Many decisions involve probabilistic elements, often built using predictive analytics and machine learning on historical data.
Machine learning platforms are used to build models for predictions like fraud likelihood, credit risk, or payoff risk.
These ML models are deployed as endpoints that can be consumed by decision agents.
The process involves data merging, feature engineering (creating predictive characteristics), and running various ML algorithms (neural networks, regression, decision trees) to find patterns and make predictions.
ML can be supervised (guided by a data scientist) or unsupervised (discovering patterns independently).
These deployed endpoints run algorithms trained on historical data to calculate scores or risks in real-time.

These are probabilistic elements that are typically built using predictive analytics, machine learning from my historical data.

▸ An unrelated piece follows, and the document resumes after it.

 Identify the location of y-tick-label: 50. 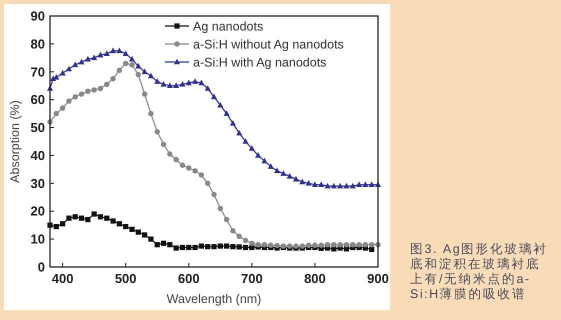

Enhancing Decision Agents with Large Language Models [18:30]

Decision platforms and machine learning platforms, while distinct from LLMs, can be enhanced by them.
Data Ingestion: LLMs excel at extracting necessary data from various sources like documents, brochures, or recorded conversations, making it easier to supply data to decision agents.
Explanation of Results: LLMs can take detailed logs of how a decision was made and translate them into human-readable explanations for call center representatives or customers.
This integration makes interaction with decision agents more fluid, both for inputting data and understanding outcomes.

So one of the other use cases for LLMs is to take this log data and turn it into an explanation.

Learning and Improvement in Agents [20:29]

Analytic Agents: Unsupervised ML agents can learn automatically by updating themselves with new data, while others may require data scientists to periodically retrain models based on new analysis.
Decision Agents: These agents do not "learn" in the same way; their behavior is intentionally fixed. Improvement comes through experimentation with different versions of rules.
A/B Testing/Champion Challenger: Multiple versions of rules can be coded, and the system can run comparisons to determine which performs better.
Framework-Level Learning: For complex decisions with long feedback loops (like loan repayment), learning requires a systematic process. This involves logging decision parameters and outcomes over time, then conducting detailed analysis to inform future improvements to the overall agentic AI framework.